= George Goad =

George Goad (died 1671) was the master of Eton College.

==Life==
Goad was a native of Windsor, Berkshire. He was the younger brother of Thomas Goad. After passing through Eton he was admitted into King's College, Cambridge, in 1620, proceeded M.A. in 1627, and returned to his old school as a master. In 1637 he was chosen senior university proctor. His college presented him in 1646 to the rectories of Horstead and Coltishall, Norfolk. On 18 October 1648 he was appointed fellow of Eton by the parliamentarians in the place of John Cleaver, who had been ejected.

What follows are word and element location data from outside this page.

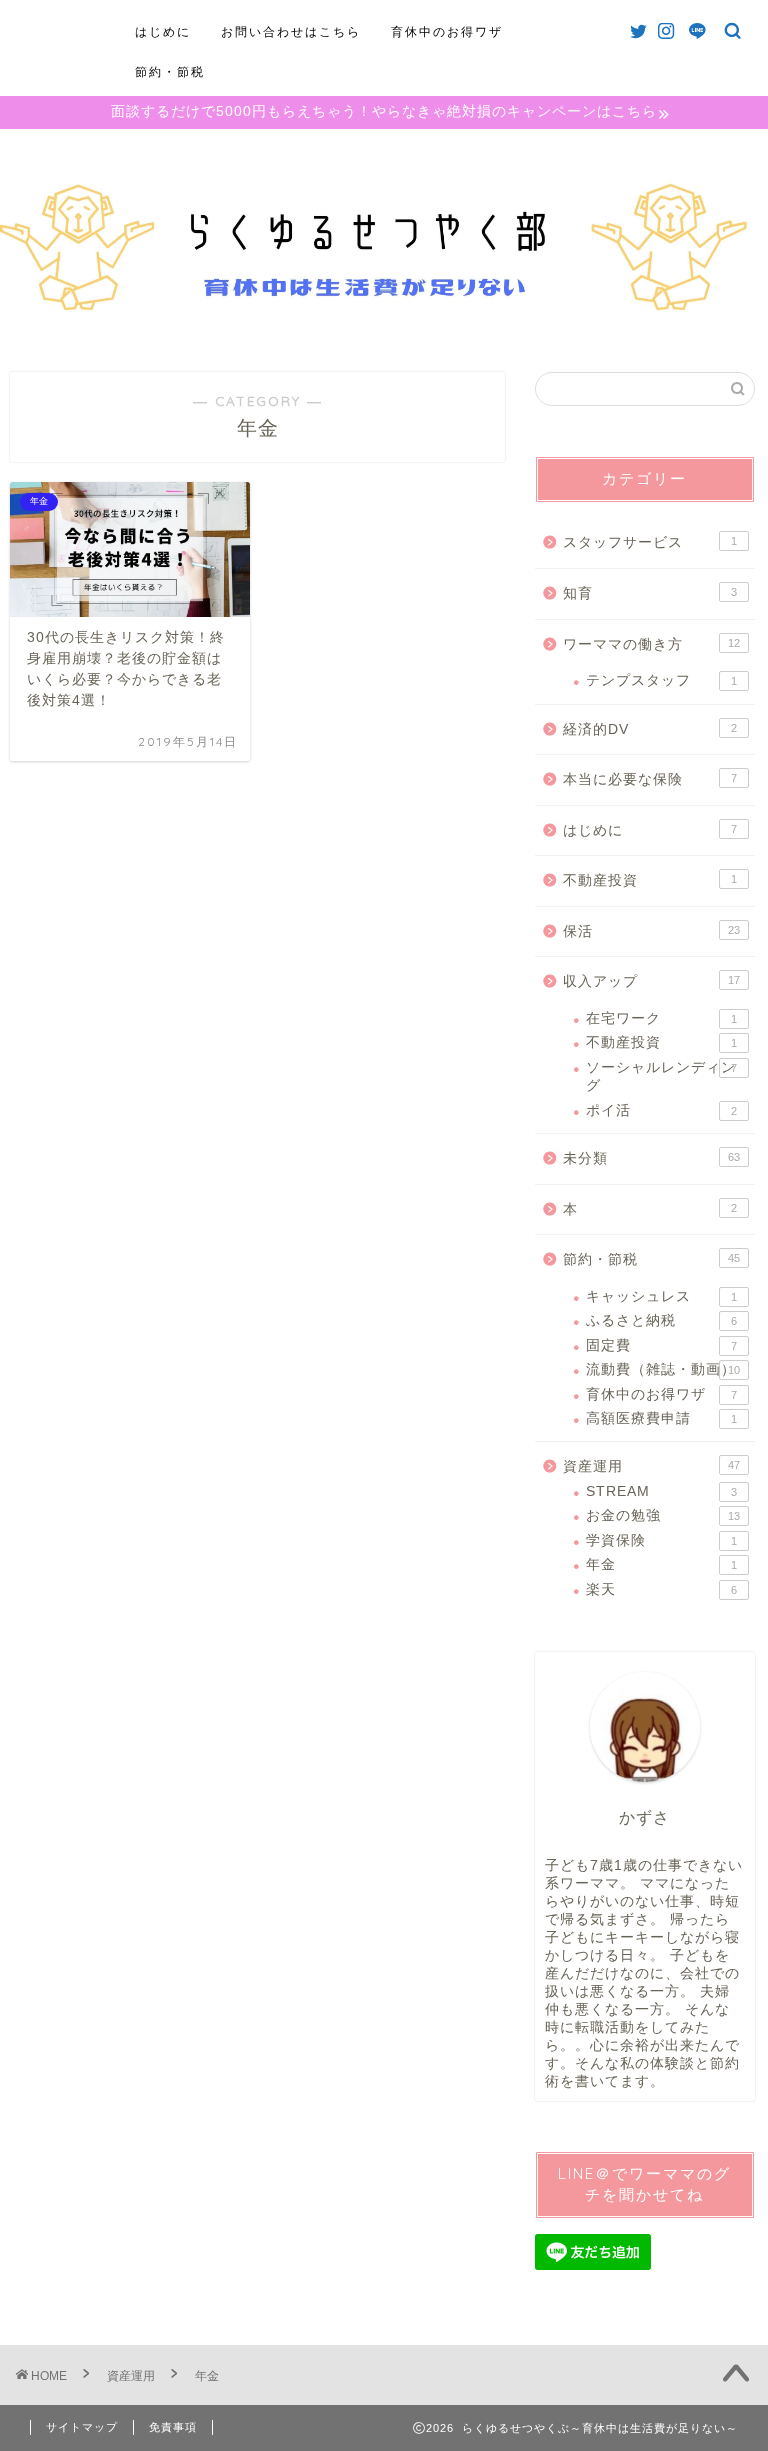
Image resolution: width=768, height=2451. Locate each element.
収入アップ (651, 981)
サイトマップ (82, 2427)
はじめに (163, 31)
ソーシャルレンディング (661, 1076)
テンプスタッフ (661, 680)
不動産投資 (649, 880)
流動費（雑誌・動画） (662, 1369)
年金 (661, 1564)
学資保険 (661, 1540)
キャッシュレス (661, 1296)
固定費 (661, 1345)
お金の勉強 (662, 1515)
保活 (651, 931)
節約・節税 (170, 71)
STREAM (661, 1491)
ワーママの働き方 (651, 644)
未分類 (651, 1158)
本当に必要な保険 (649, 779)
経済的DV (649, 729)
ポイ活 (661, 1110)
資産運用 (651, 1466)
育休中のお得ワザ (447, 31)
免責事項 (173, 2427)
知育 (649, 593)
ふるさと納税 (661, 1320)
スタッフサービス (649, 542)
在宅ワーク (661, 1018)
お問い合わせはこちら (291, 31)
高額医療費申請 (661, 1418)
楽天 (661, 1589)
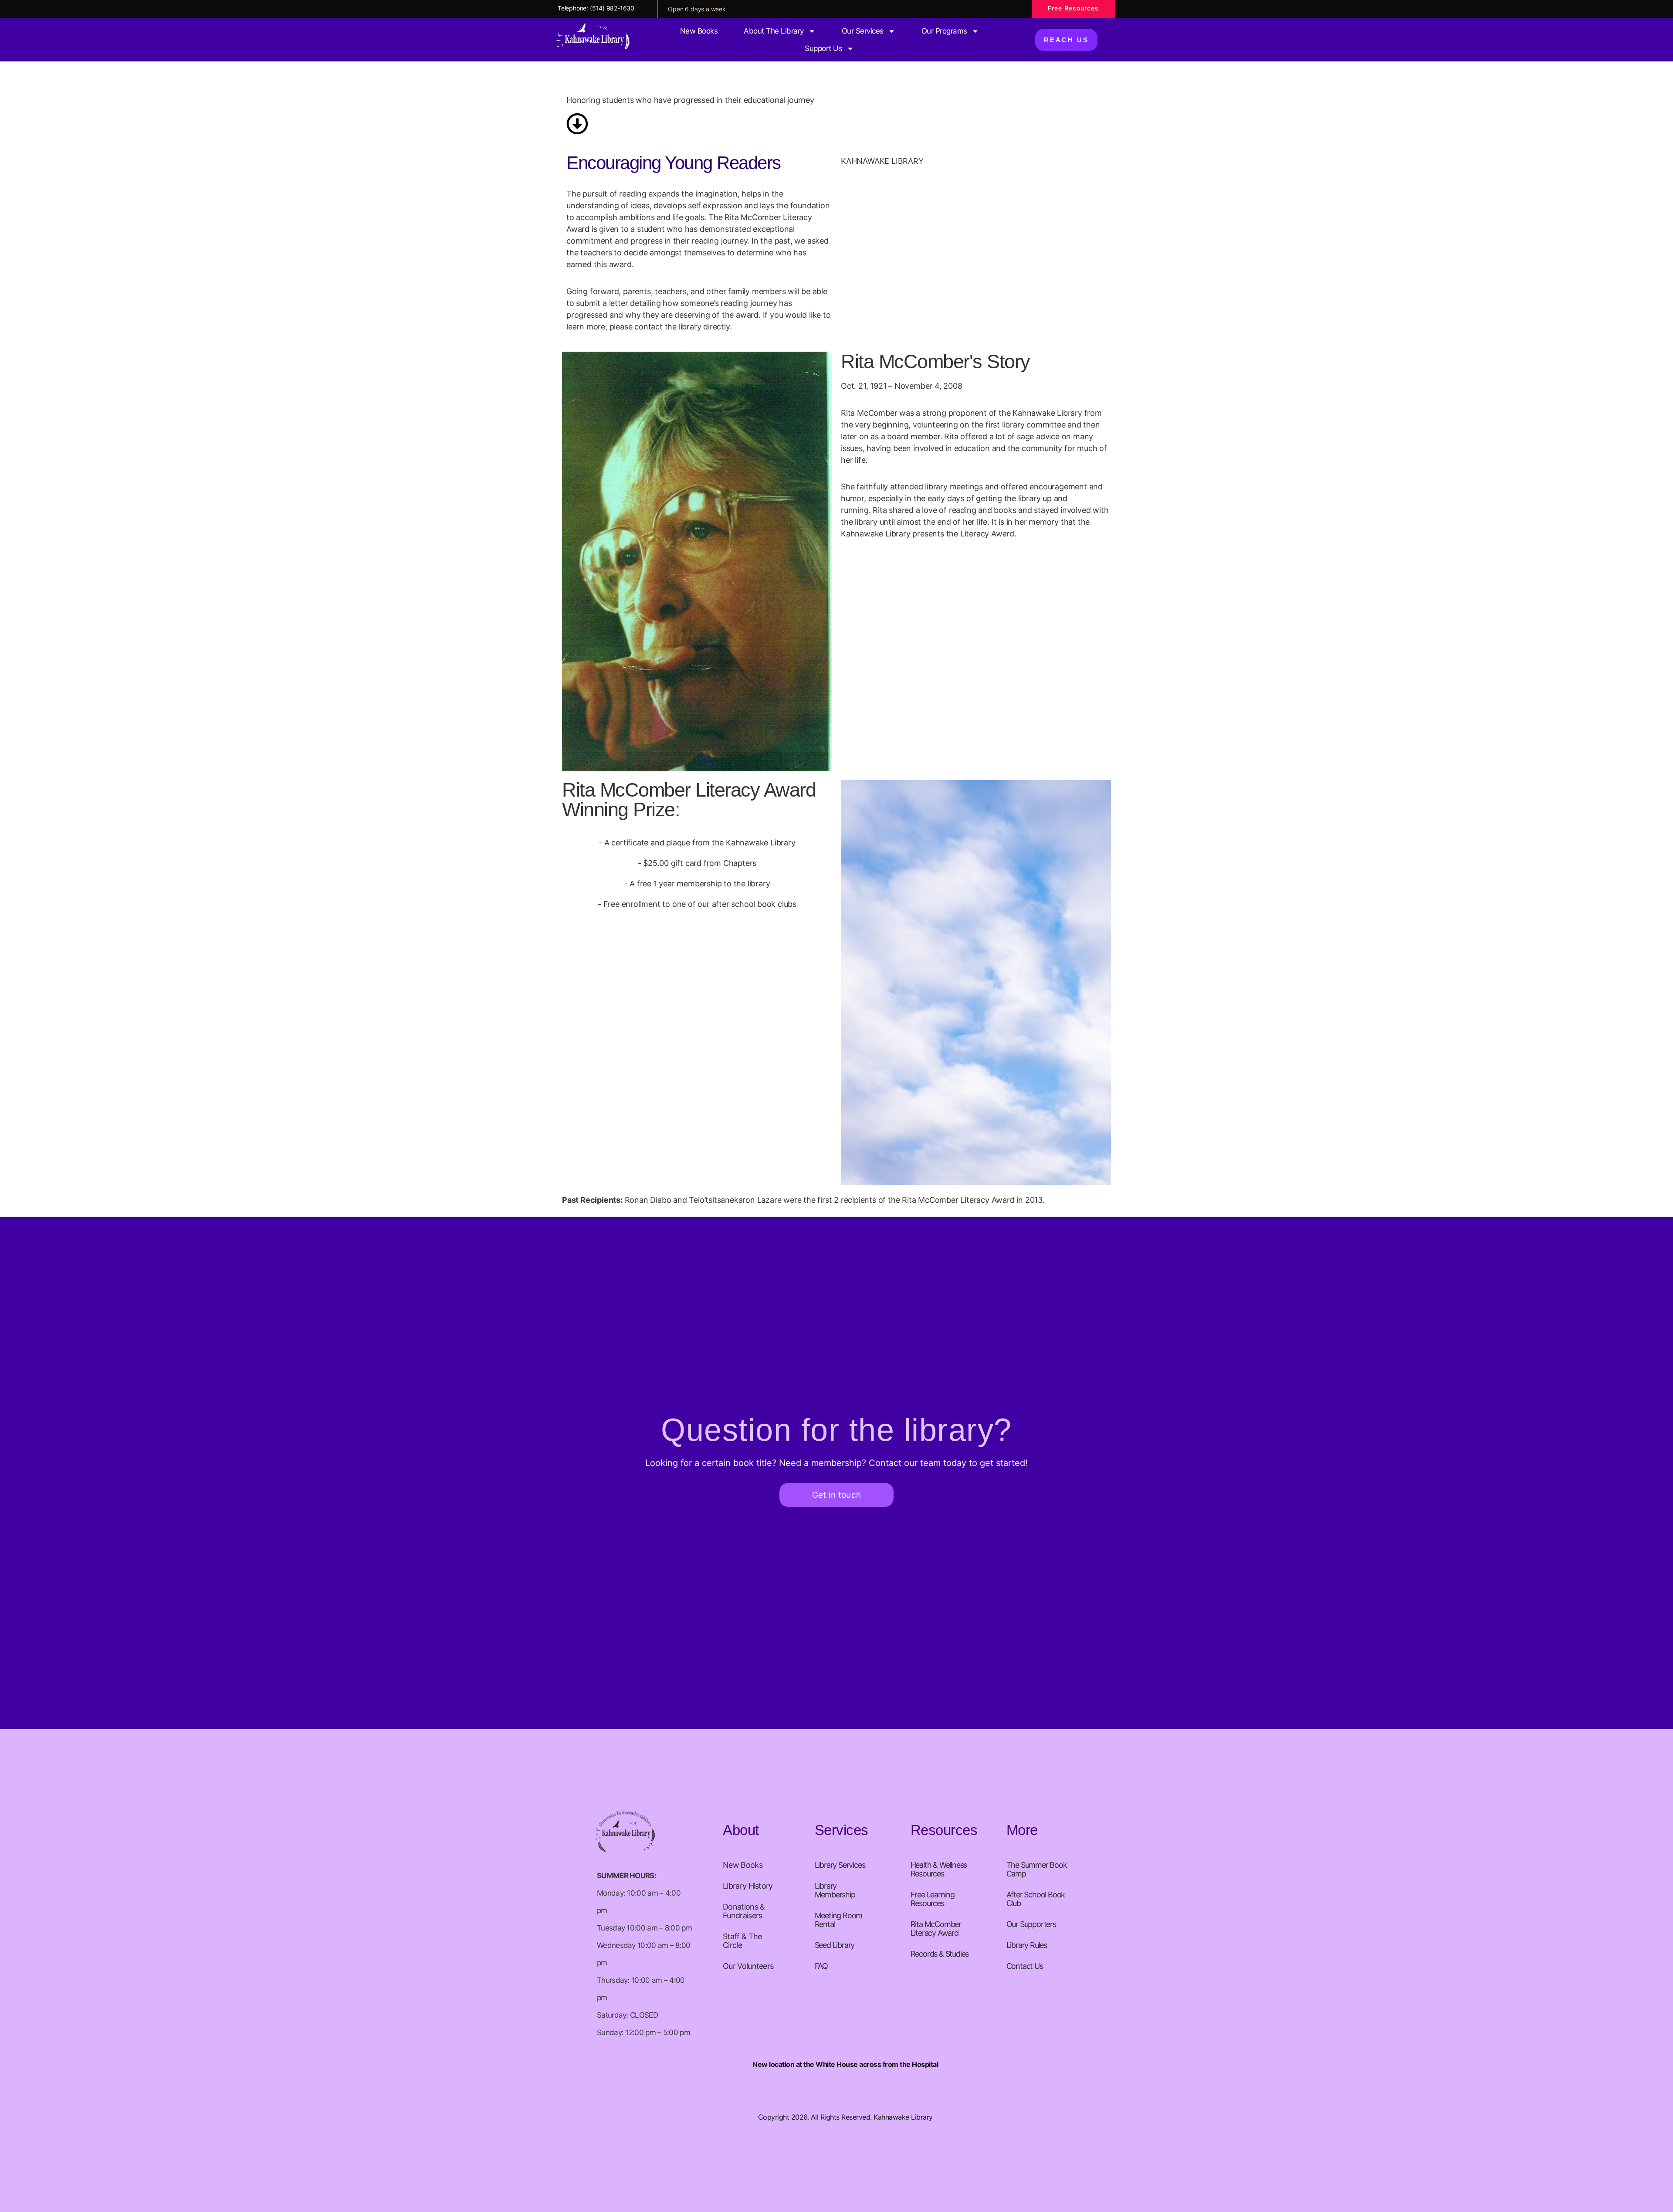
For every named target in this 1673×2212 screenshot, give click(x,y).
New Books (699, 31)
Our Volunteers (748, 1966)
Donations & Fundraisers (744, 1911)
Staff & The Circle (742, 1941)
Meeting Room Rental (839, 1920)
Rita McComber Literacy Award (936, 1928)
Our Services (863, 31)
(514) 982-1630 (612, 8)
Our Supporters (1031, 1924)
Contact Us (1024, 1966)
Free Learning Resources (933, 1899)
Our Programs (944, 31)
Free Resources (1073, 8)
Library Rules (1026, 1945)
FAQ (821, 1966)
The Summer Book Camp (1036, 1869)
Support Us (823, 48)
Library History (748, 1885)
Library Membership (835, 1890)
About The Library (774, 31)
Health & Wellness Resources (939, 1869)
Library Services (840, 1864)
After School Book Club (1035, 1899)
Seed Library (835, 1945)
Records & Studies (940, 1953)
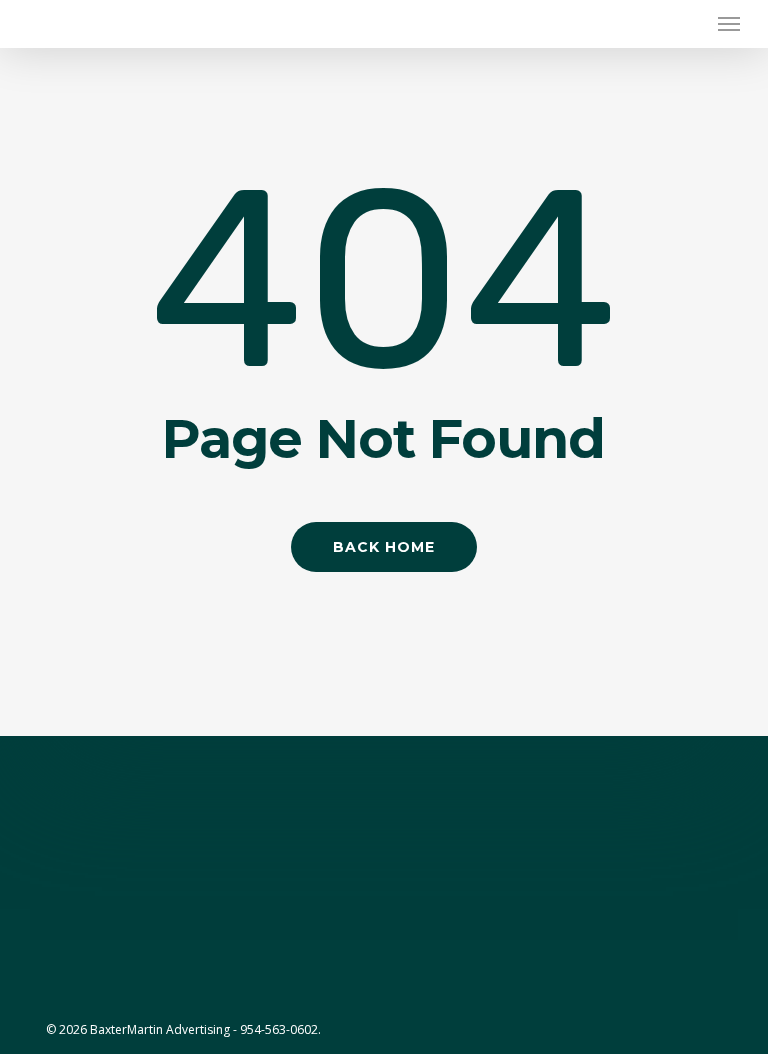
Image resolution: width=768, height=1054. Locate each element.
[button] (729, 24)
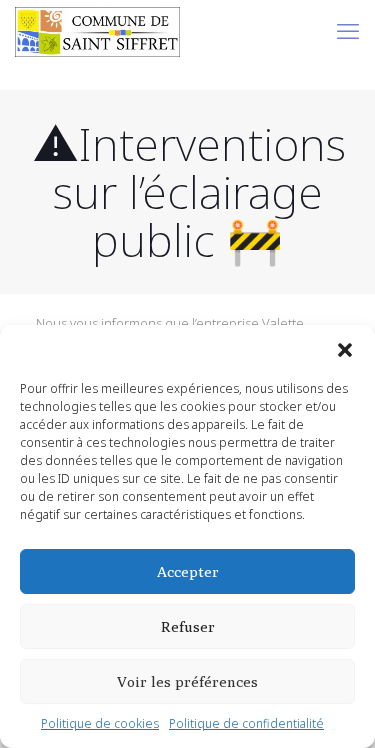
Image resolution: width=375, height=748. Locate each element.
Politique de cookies (100, 723)
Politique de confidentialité (246, 723)
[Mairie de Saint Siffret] (97, 30)
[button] (345, 350)
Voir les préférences (187, 681)
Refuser (188, 626)
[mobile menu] (348, 30)
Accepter (188, 571)
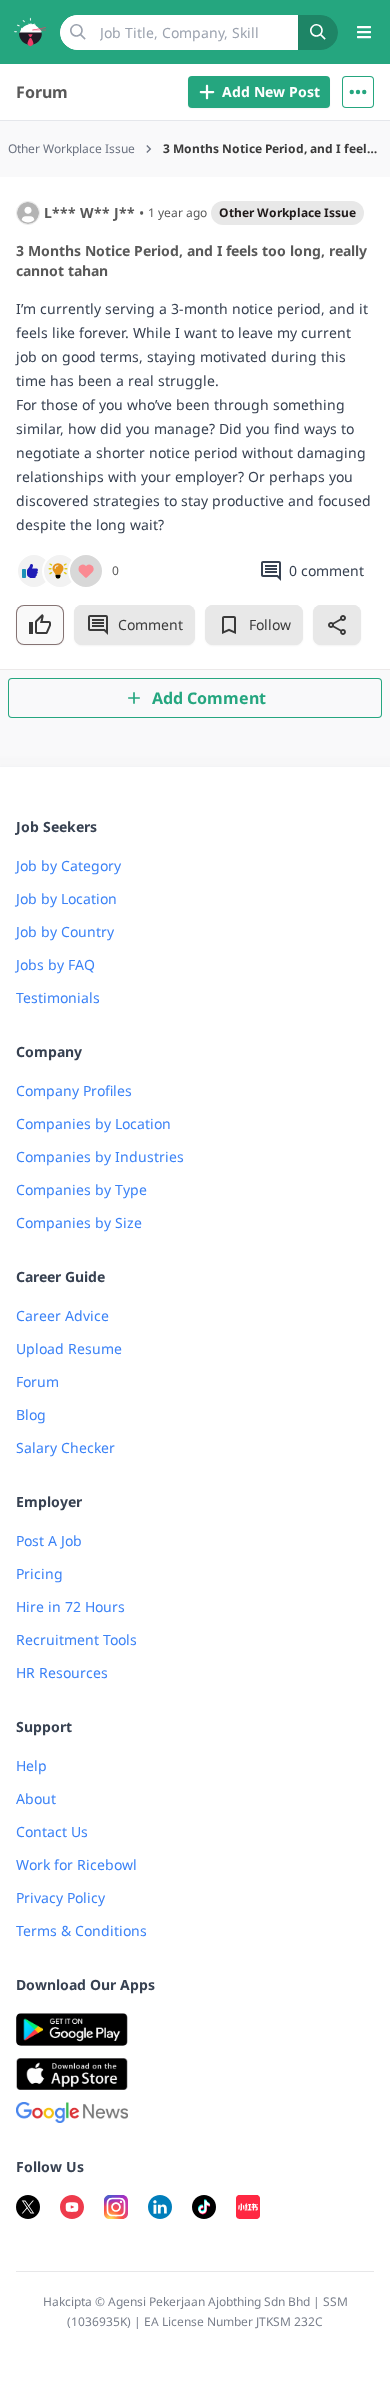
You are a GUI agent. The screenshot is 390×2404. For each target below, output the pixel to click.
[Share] (337, 625)
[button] (358, 92)
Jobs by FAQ (55, 964)
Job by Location (66, 898)
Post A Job (49, 1540)
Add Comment (209, 698)
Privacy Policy (60, 1897)
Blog (31, 1414)
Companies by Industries (100, 1156)
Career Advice (62, 1315)
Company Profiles (74, 1090)
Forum (42, 92)
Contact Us (52, 1831)
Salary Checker (65, 1447)
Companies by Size (79, 1222)
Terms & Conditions (81, 1930)
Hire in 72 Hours (70, 1606)
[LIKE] (40, 625)
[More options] (358, 92)
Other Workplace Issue (287, 212)
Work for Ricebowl (76, 1864)
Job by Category (68, 865)
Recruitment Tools (76, 1639)
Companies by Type (81, 1189)
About (36, 1798)
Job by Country (65, 931)
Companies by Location (93, 1123)
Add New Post (271, 91)
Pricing (39, 1573)
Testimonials (58, 997)
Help (31, 1765)
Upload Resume (69, 1348)
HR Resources (62, 1672)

He died on 10 or 16 October 1671. In his will, dated 20 August 1669, he mentions his property in Bray and Eton. He left three sons, George, Thomas, and Christopher, and a daughter, Jane. His wife, Jane, had died before him in 1657, at the age of thirty-four.

==Works==
Goad continued the catalogues of the members of the foundation of Eton College from those of Thomas Hatcher and John Scott to 1646, of which Thomas Fuller and Anthony Wood made use, and which William Cole transcribed (cf. British Library Add MSS 5814-5817, 5955). He has Latin elegiacs 'in felicem Natalem illustrissimi Principis Ducis Eboracensis' at pp. 40–1 of Ducis Eboracensis Fasciæ.